> **Excerpted text**:
ST PAUL, Minn. — Governor Tim Walz has warned against the gathering of large groups this holiday weekend, but a collection of uninvited guests is not heeding his advice, deciding instead to mass at the Governor's residence in an attempt to have their voices heard.
Activists staged a car caravan early Friday afternoon to protest the arrests of 646 people who were cited during a protest the night of Nov. 4. The group is demanding that all charges and fines be dropped against those involved.
During that Nov. 4 protest, launched to draw attention to what organizers call "the triple pandemic of racism, economic crisis and COVID-19," activists spilled out onto Interstate 94. The crowd shut down traffic on the busy freeway for more than three hours.
Minneapolis Police, the Minnesota State Patrol and other agencies moved in to remove protesters and ticket each of them for being a pedestrian on a freeway and public nuisance. The Minnesota Department of Public Safety (DPS) insisted no force or chemicals were used that night, and no protesters or officers were injured during the encounter.

> **Tasks and exercises**:
1. Answer these questions about the article on the protest at the governor's residence:
(a) How many people were cited during the Nov. 4 protest?
(b) For how long did the crowd shut down traffic on the freeway?
(c) What two things was each protester ticketed for?
2. Turn the paragraph of the article on the protest at the governor's residence that begins "Minneapolis Police, the Minnesota State Patrol" into a short bulleted list that keeps its main facts.
3. Write the next paragraph of the article on the protest at the governor's residence, following on from its last sentence.

> **Data segment**:
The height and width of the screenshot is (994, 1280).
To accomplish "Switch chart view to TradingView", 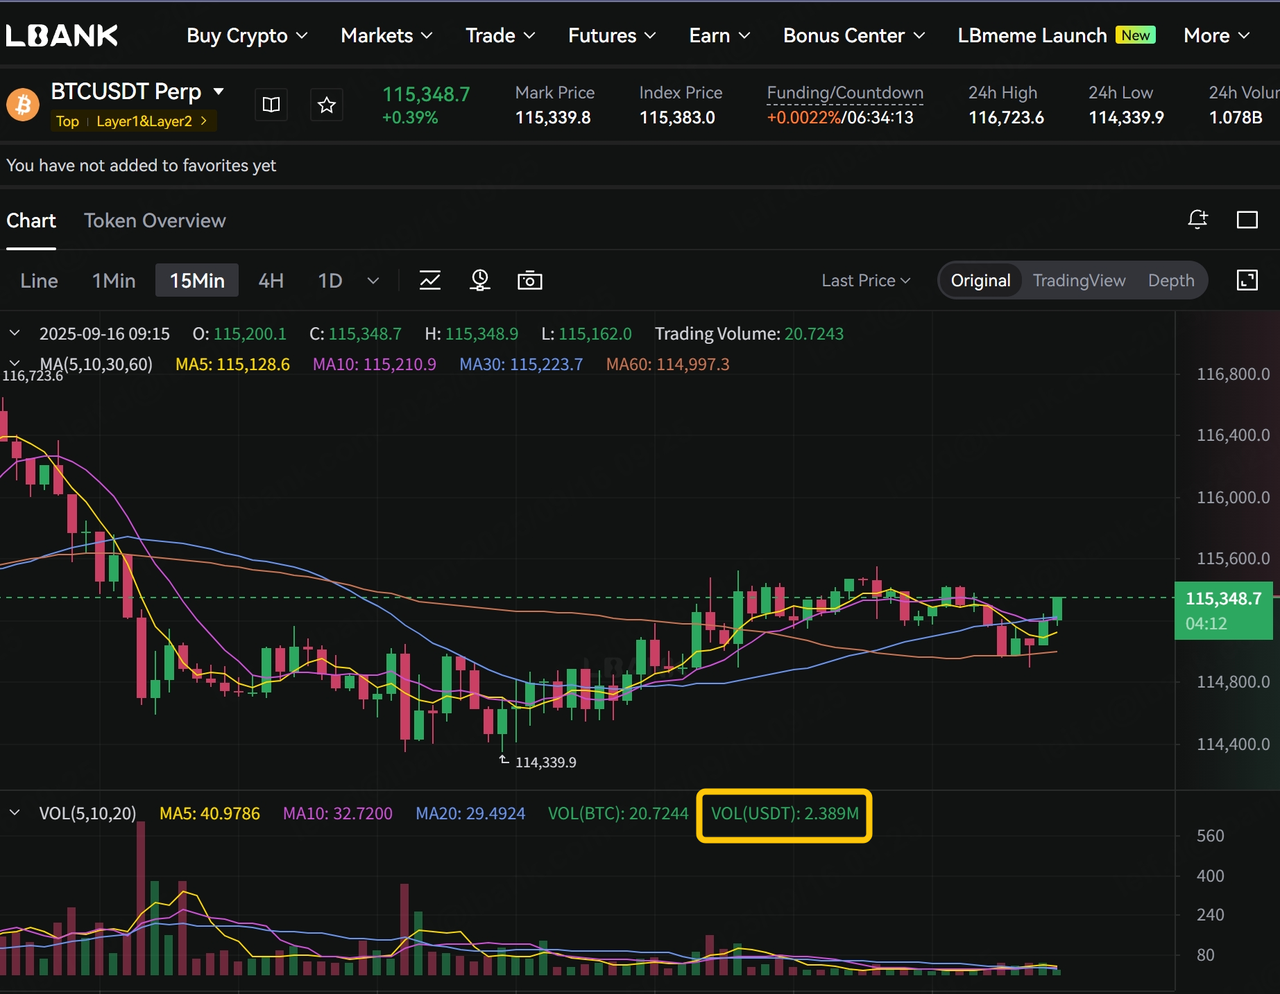I will coord(1079,281).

> **Expected outputs**:
1.
(a) 646 people.
(b) More than three hours.
(c) Being a pedestrian on a freeway and public nuisance.

2.
- Minneapolis Police, the Minnesota State Patrol and other agencies removed the protesters.
- Each protester was ticketed for being a pedestrian on a freeway and public nuisance.
- The Minnesota Department of Public Safety (DPS) said no force or chemicals were used.
- According to DPS, no protesters or officers were injured.

3.
The day after the Nov. 4 protest, activist Jess Sundin told KARE 11 it would have lasted an hour, but law enforcement didn't allow protesters to leave.
Friday demonstrators gathered at J.J. Hill elementary school, the place Philando Castile worked, to decorate their cars and organize. From there dozens of vehicles rolled out to drive to the governor's residence and make their message heard.
From SKY 11 you could see the group drive a repeated route through the neighborhood, passing by the Governor's residence over and over again. Eventually the activists stopped their vehicles, making Summit Avenue impassable.
According to a spokesperson for Gov. Walz, the governor doesn't have the authority to drop any of the charge. This decision would need to be made by the Minneapolis City Attorney.